Most of us call that “embarrassment.”
Donald Trump, however, just calls that Wednesday.
In a scene that would be comedy if it weren’t so deeply tragic, the President of the United States just tried to gaslight The New York Times reporters in real-time.
And spoiler alert: It didn’t go well for him.
The “Vicious” Narrative
Here is the setup.
An ICE agent fatally shot Renee Nicole Good, a 37-year-old woman, in Minneapolis.

Immediately, the MAGA machine kicked into high gear.
Homeland Security Secretary Kristi Noem, never one to let a tragedy go to waste without spin, claimed Good was “stalking” officers.
Noem stated the agent “used his training to save his own life and that of his colleagues.”
Trump, sitting in the Oval Office, was ready to parrot the party line.
He told reporters that Good “behaved horribly.”
He didn’t stop there.
“And then she ran him over,” Trump declared. “She didn’t try to run him over. She ran him over.”
Confident. Absolute. Completely detached from reality.
The Tape Don’t Lie
When Times reporters pointed out that the videos circulating online were, well, unclear about this supposed “running over” incident, Trump pulled his classic power move.
“I’ll play the tape for you right now,” he said.
He actually ordered aide Natalie Harp to bring a laptop to the Resolute Desk.
He was going to show these fake news reporters the truth.
He was going to vindicate his “reflexive defense” of his violent crackdown.

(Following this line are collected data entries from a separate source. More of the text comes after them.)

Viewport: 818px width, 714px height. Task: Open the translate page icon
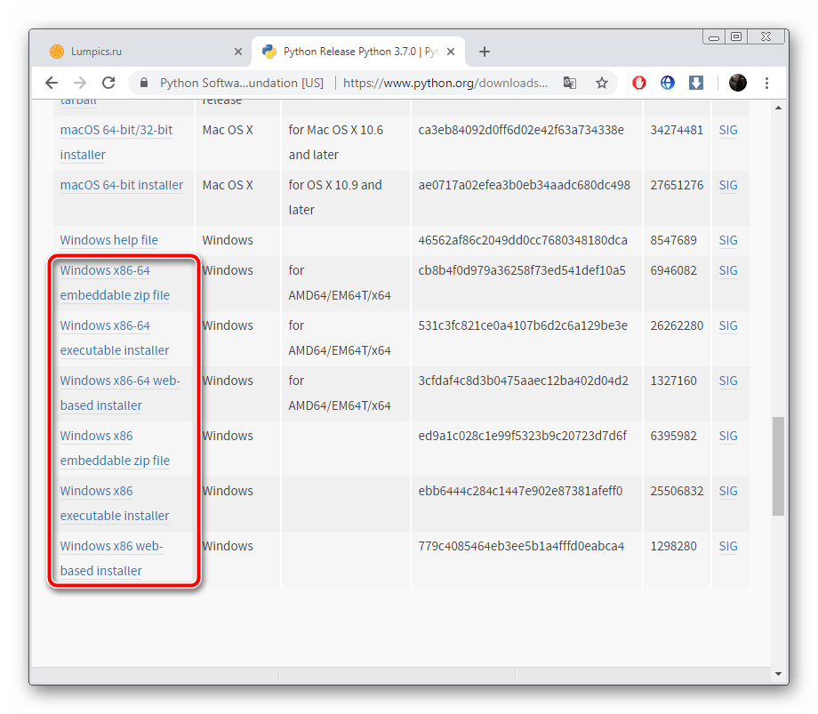click(570, 83)
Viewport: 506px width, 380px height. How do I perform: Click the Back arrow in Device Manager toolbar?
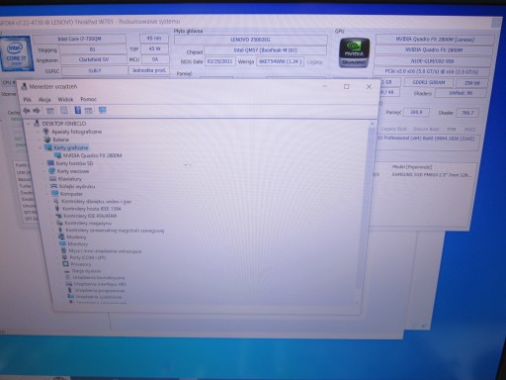click(27, 111)
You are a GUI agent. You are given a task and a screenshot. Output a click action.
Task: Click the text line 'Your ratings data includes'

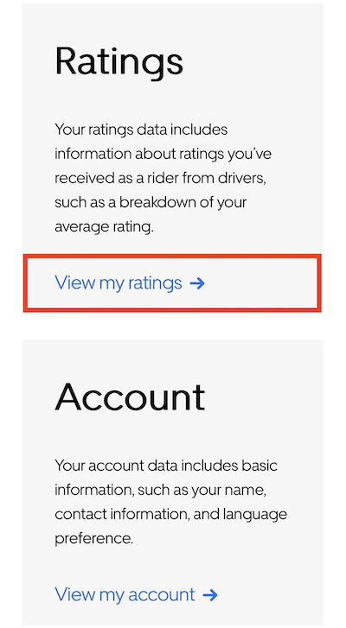coord(141,130)
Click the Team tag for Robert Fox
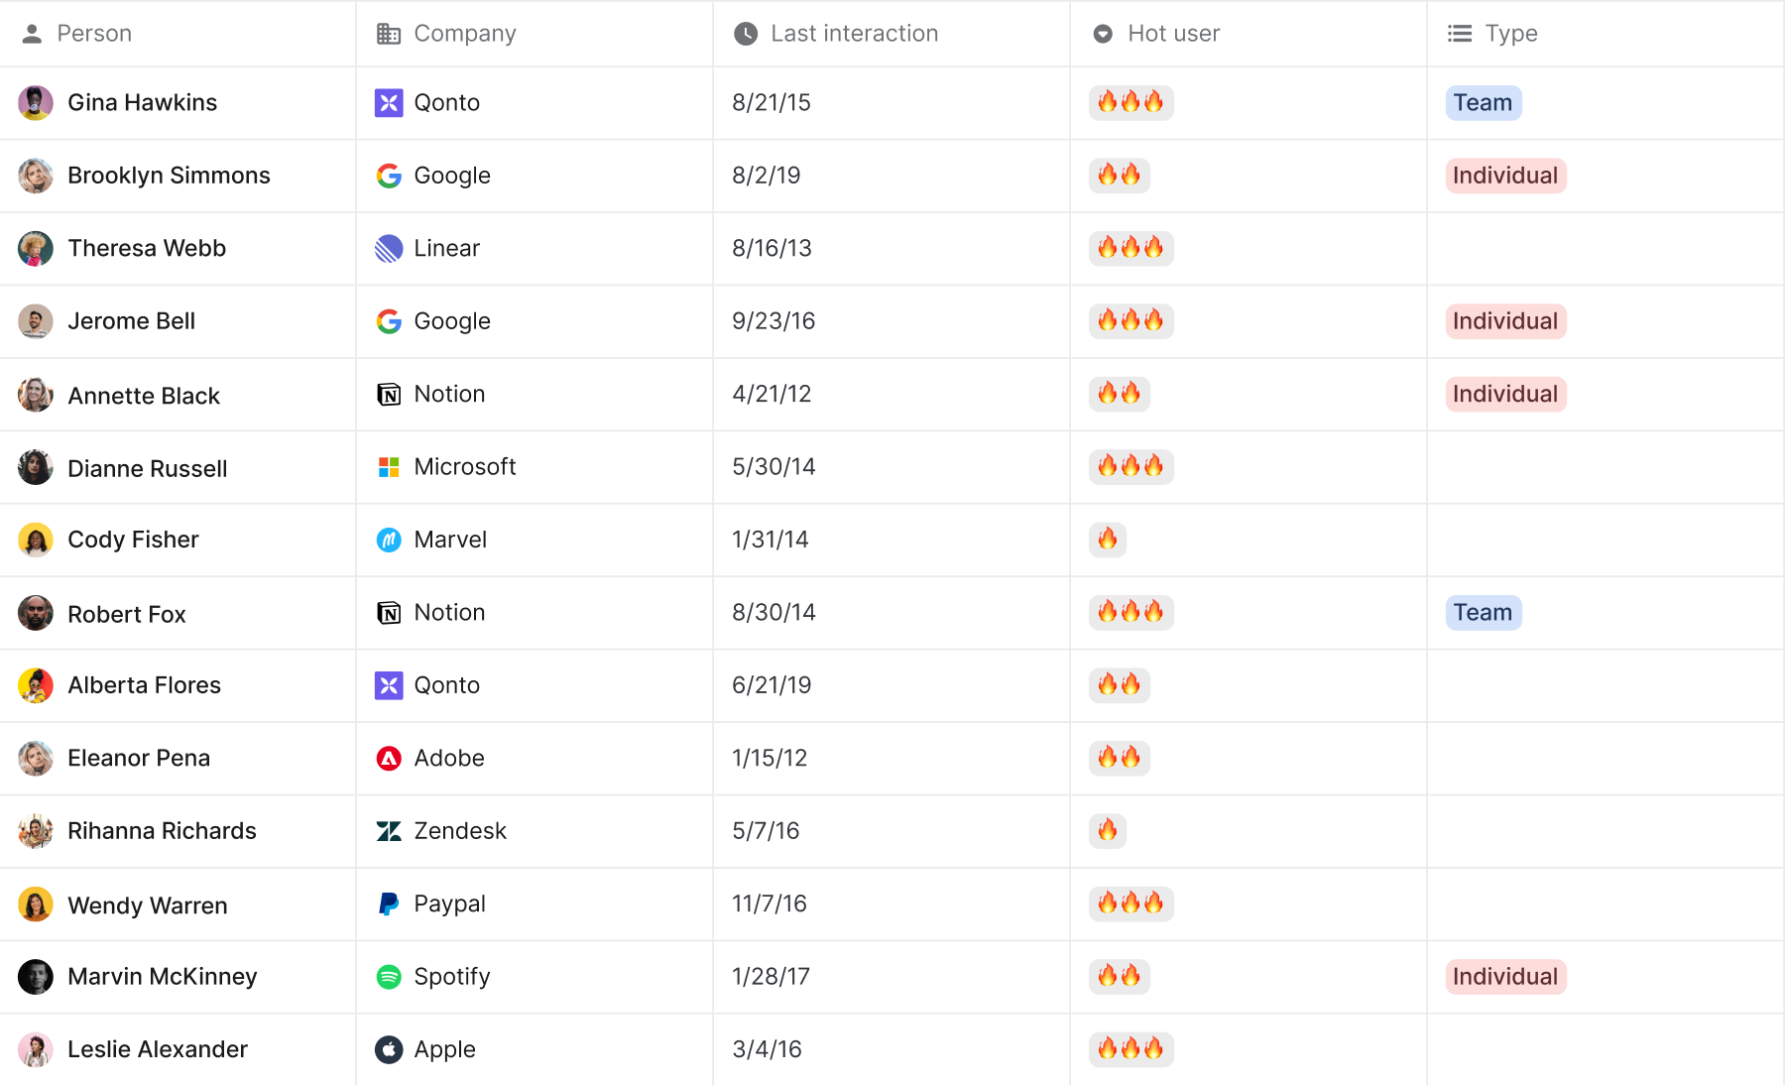 pos(1484,613)
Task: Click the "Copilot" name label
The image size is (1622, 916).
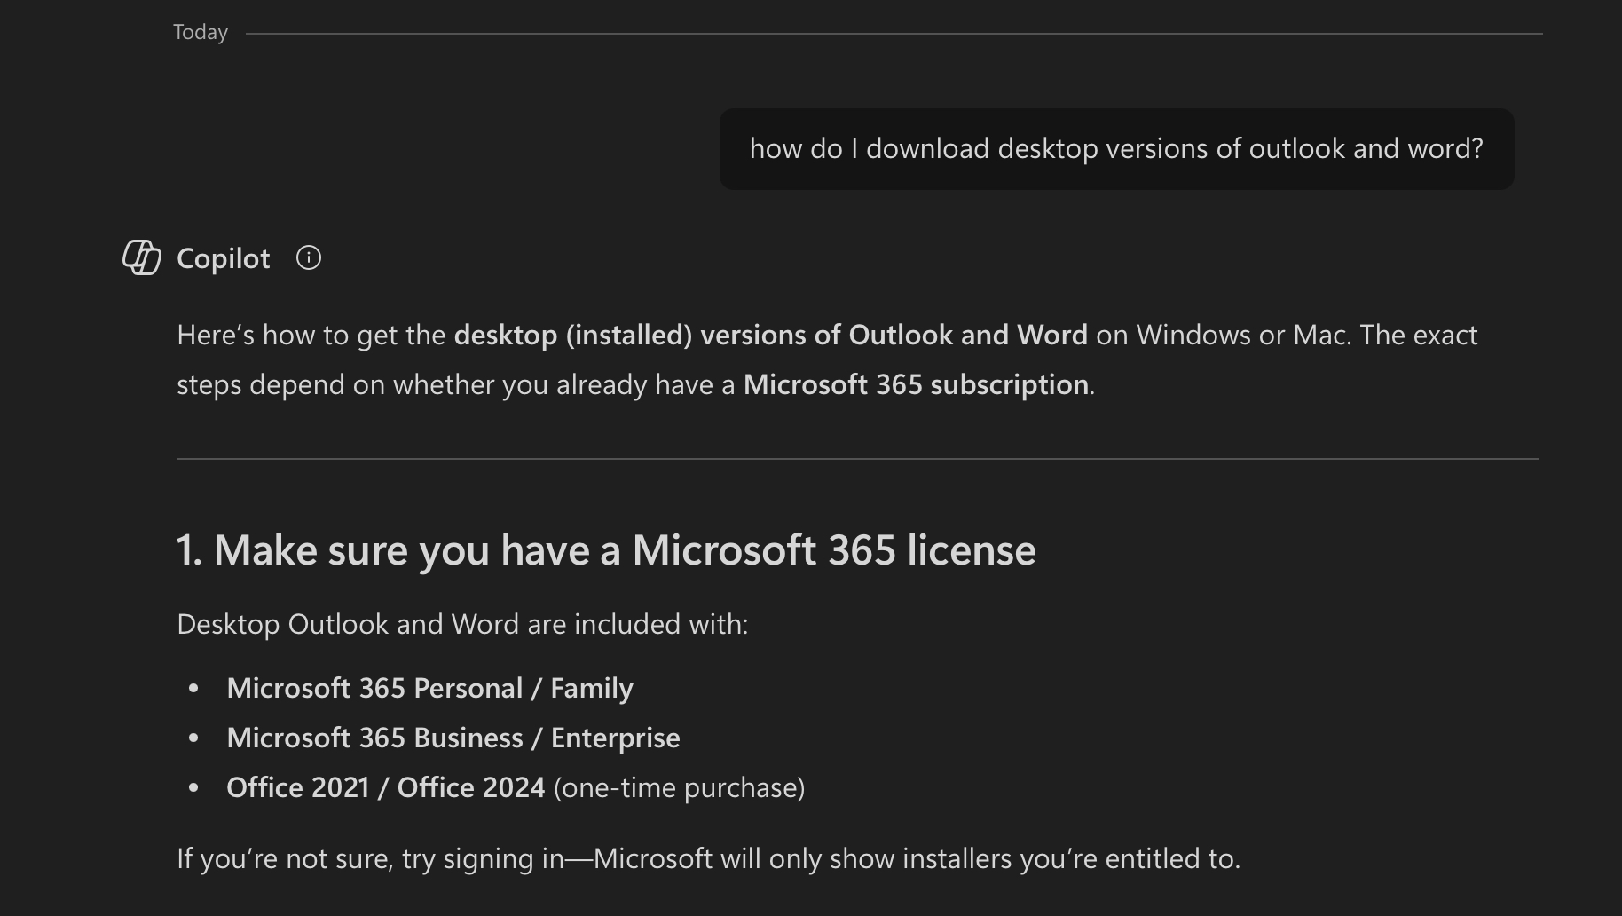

And then… the video played.
“Well… The Way I Look At It…”
Video of the Minneapolis ICE shooting completely contradicting ICE's account that the driver was trying to ram anyone. Looks like they were turning around to leave, and immediately lit up pic.twitter.com/PwUZkPkIVt
— Abject Zero (@AbjectZero) January 7, 2026
As the slow-motion footage rolled, the reporters pointed out a tiny, insignificant detail.
The video did not show an officer being run over.
At all.
And for a brief, glorious second, the bluster deflated.
“Well,” Trump stammered, watching the screen. “I — the way I look at it … “
The way you look at it?
Sir, we are looking at a screen.
It’s not a Rorschach test.
It’s a video of an American citizen dying.
The Pivot of Shame
Confronted with the fact that his “she ran him over” narrative was dissolving faster than his spray tan in a rainstorm, Trump did what he does best.
He pivoted.
“It’s a terrible scene,” he admitted at the end of the clip. “I think it’s horrible to watch. No, I hate to see it.”
Did he admit he was wrong?
Did he apologize for smearing the victim?
Of course not.
When asked if his ICE operation had gone too far, he sidestepped.
He blamed his predecessor’s immigration policies.
Because in Trump World, the buck stops anywhere but here.
Even Tom Homan, Trump’s own “border czar,” had enough sense to tell CBS News, “Let the investigation play out.”
But not Trump.
He wanted to be the judge, jury, and video editor.
And when the tape didn’t match the script, he just changed the subject.
Based on the report by The New York Times.